Eviplera is not recommended for patients with moderate or severe renal impairment (CrCl <50 mL/min). Patients with moderate or severe renal impairment require a dose interval adjustment of emtricitabine and tenofovir disoproxil that cannot be achieved with the combination tablet (see sections 4.4 and 5.2).
There is limited information regarding the use of Eviplera in patients with mild or moderate hepatic impairment (Child-Pugh-Turcotte (CPT) Score A or B). No dose adjustment of Eviplera is required in patients with mild or moderate hepatic impairment. Eviplera should be used with caution in patients with moderate hepatic impairment. Eviplera has not been studied in patients with severe hepatic impairment (CPT Score C). Therefore, Eviplera is not recommended in patients with severe hepatic impairment (see sections 4.4 and 5.2).
If Eviplera is discontinued in patients co-infected with HIV and hepatitis B virus (HBV), these patients should be closely monitored for evidence of exacerbation of hepatitis (see section 4.4).
The safety and efficacy of Eviplera in children under the age of 18 years have not been established. Currently available data are described in section 5.2, but no recommendation on a posology can be made.
Lower exposures of rilpivirine (one of the components of Eviplera) were observed during pregnancy; therefore viral load should be monitored closely. Alternatively, switching to another antiretroviral regimen could be considered (see sections 4.4, 4.6, 5.1 and 5.2).
Eviplera must be taken orally, once daily with food (see section 5.2). It is recommended that Eviplera be swallowed whole with water. The film-coated tablet should not be chewed, crushed or split as it may impact the absorption of Eviplera.
An increased risk of adverse reactions associated with Eviplera and its individual components may be seen in the event of an overdose.

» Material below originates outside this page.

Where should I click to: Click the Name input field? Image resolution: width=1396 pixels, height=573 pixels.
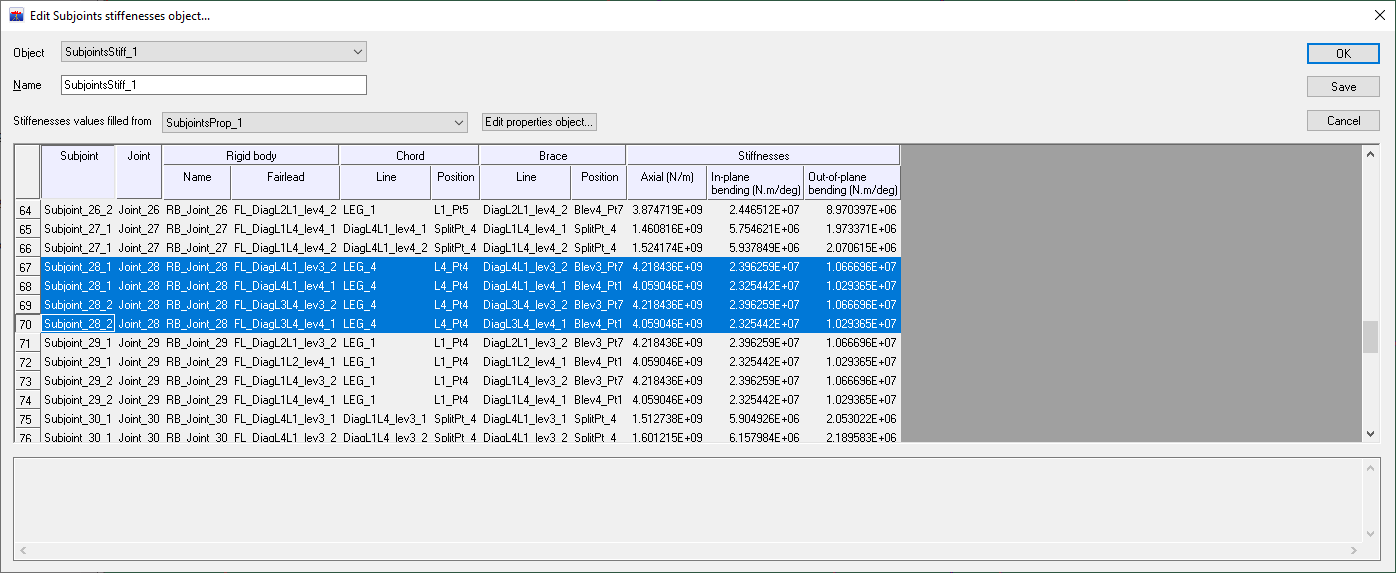[213, 85]
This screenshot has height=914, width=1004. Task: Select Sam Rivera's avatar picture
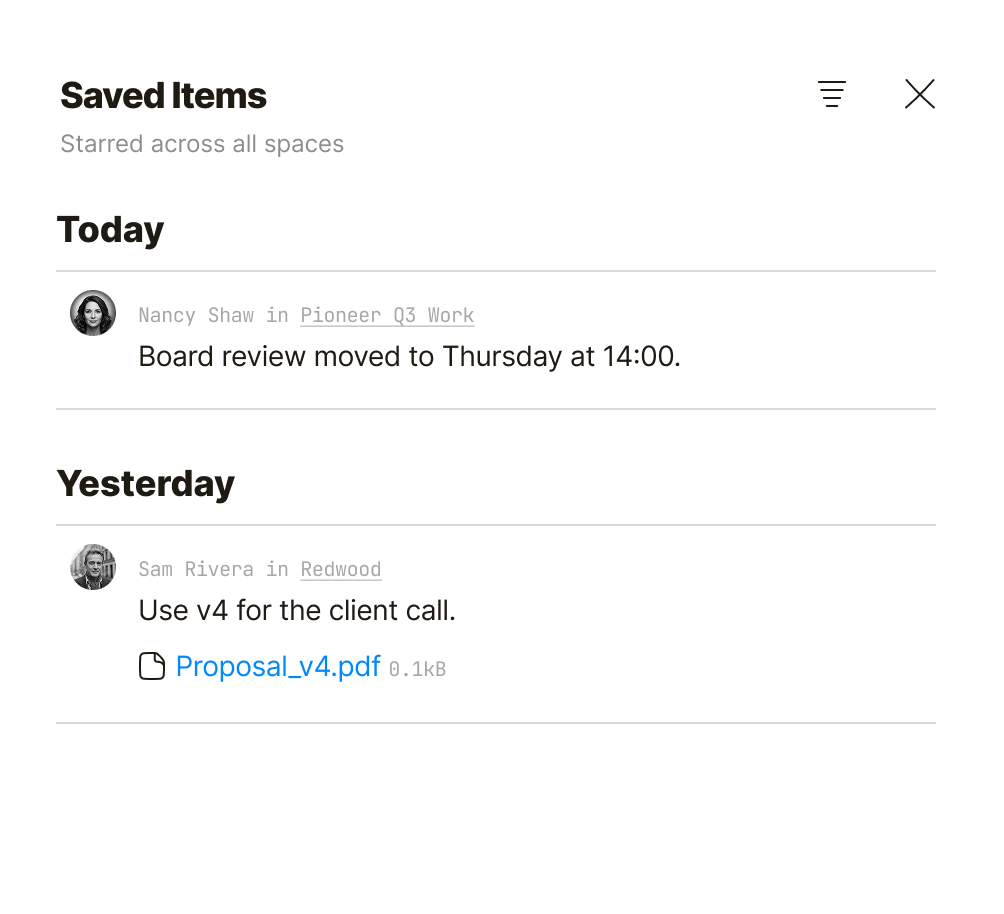pyautogui.click(x=92, y=567)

If overdose occurs the patient must be monitored for evidence of toxicity (see section 4.8), and standard supportive treatment applied as necessary including observation of the clinical status of the patient and monitoring of vital signs and ECG (QT interval).
There is no specific antidote for overdose with Eviplera. Up to 30% of the emtricitabine dose and approximately 10% of the tenofovir dose can be removed by haemodialysis. It is not known whether emtricitabine or tenofovir can be removed by peritoneal dialysis. Since rilpivirine is highly protein bound, dialysis is unlikely to result in significant removal of the active substance. Further management should be as clinically indicated or as recommended by the national poisons centre, where available.
3 years.
Store in the original package in order to protect from moisture. Keep the bottle tightly closed.
High density polyethylene (HDPE) bottle with a polypropylene child-resistant closure containing 30 film-coated tablets and a silica gel desiccant.
The following pack sizes are available: outer cartons containing 1 bottle of 30 film-coated tablets and outer cartons containing 90 (3 bottles of 30) film-coated tablets. Not all pack sizes may be marketed.
Any unused medicinal product or waste material should be disposed of in accordance with local requirements.